Morton Feldman at the Woodstock Festival?


'We've decided to go classical with the festival this year, maybe a string quartet, more contemporary, like Morton Feldman? Very avant-garde'.
Dialogue from Ang Lee's new film Taking Woodstock, that's the theatrical release poster above. The festival that's going classical is Elliot Tiber's White Lake arts and music event which became the Woodstock Festival after plans to hold the concert in nearby Wallkill were blocked by the town's residents. The Earthlight Theatre Troupe did make it from the White Lake festival to the big one, but sadly Morton Feldman's music did not. Probably for the reason that the dialogue in the impressively researched film does not seem to be in Elliot Tiber's book of the same title on which the film is based. However the connection is plausible as Elliot Tiber studied art at Brooklyn College with Mark Rothko, and Morton Feldman's music was influenced by Rothko's paintings, including of course his choral work Rothko Chapel - see CD below. Morton Feldman and the Woodstock Festival may not have come together, but the equally unlikely combination of Pete Seeger and Benjamin Britten did.

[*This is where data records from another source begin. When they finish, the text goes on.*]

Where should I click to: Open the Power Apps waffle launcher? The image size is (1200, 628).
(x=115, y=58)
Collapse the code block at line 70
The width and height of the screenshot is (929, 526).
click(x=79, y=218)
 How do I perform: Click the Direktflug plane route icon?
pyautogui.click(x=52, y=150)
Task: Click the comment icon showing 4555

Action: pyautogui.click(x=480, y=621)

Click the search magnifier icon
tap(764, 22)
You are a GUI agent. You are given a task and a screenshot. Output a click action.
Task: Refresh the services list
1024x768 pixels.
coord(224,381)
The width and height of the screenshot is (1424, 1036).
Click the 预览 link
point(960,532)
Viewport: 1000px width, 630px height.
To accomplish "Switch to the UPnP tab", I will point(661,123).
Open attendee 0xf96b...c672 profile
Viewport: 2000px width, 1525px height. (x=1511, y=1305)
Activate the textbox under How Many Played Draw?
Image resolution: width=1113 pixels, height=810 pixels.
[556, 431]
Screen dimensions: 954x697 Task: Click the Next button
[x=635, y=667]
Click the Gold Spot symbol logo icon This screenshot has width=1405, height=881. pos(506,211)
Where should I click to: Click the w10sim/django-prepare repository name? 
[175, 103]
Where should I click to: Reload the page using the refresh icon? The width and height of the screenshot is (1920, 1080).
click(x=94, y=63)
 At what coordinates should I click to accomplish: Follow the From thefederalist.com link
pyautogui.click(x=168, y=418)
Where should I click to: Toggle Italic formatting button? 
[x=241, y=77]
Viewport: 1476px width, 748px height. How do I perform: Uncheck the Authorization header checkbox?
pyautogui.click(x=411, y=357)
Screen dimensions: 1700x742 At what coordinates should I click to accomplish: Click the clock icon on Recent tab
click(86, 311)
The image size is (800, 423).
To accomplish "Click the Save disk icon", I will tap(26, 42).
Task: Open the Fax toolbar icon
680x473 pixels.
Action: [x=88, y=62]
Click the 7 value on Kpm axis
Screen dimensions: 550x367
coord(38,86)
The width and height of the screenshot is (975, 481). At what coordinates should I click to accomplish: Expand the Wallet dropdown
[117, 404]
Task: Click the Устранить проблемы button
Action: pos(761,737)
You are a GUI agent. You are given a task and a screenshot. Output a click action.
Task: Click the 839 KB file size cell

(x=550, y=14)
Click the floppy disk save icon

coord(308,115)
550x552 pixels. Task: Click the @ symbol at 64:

Image credit Wikipedia. I bought and enjoyed Elliot Tiber's book Taking Woodstock some time before Ang Lee's equally enjoyable film was made. Taking Woodstock was borrowed on DVD from Norwich Library. The New Albion CD of Morton Feldman's music was bought at retail. Any copyrighted material on these pages is included as "fair use", for the purpose of study, review or critical analysis only, and will be removed at the request of copyright owner(s). Report broken links, missing images and errors to - overgrownpath at hotmail dot co dot uk

Comments

Bodie said…
I heard Morton Feldman's "Palais de Mari" in concert once. It was like a good acid trip. Time slowed way down. I could almost feel the tectonic plates grinding against each other.
Pliable said…
Not Morton Feldman, but Philip Glass - here is an abstact from a 2006 student paper by Kevin Vanderburg at the Moores School of Music, University of Houston:

I will be doing a paper called “Nondialetive Structures in the Music of Philip Glass”. I shortened the title from a more complex one to allow me the freedom to explore the topic in a freer way. In this paper, I will discuss some of the minimalist techniques that Philip Glass uses – particularly in “Music in 12 Parts” “Strung Out” “1+1” and “Einstein on the Beach.” This will include examples from the literature of additive and subtractive structures as a way to create form, as in “Music in 12 Parts.” I will be examining “Einstein on the Beach” as an allegorical LSD experience as illustrated by the La So Do theme that occurs as the audience enters, and as the work ends. I will be using philosophical statements by Glass and Robert Wilson to further illustrate the possibility of this being an allegory for such an experience. In addition, I will be using sources of Timothy Leary's explanations of what happens to the mind during actual psychotropic experiences and the religious nature of such experiences, and that Leary himself did an “Einstein based musical portrait” prior to the release of “Einstein on the Beach”. I will also be exploring some of Glass's religious and cultural affiliations.

http://www.uh.edu/~tkoozin/4365/termPapers.html
Pliable said…
See also - http://www.overgrownpath.com/2009/04/acid-dreams.html
Bodie said…
Sounds like an interesting paper. I would like to read it sometime. Thank you.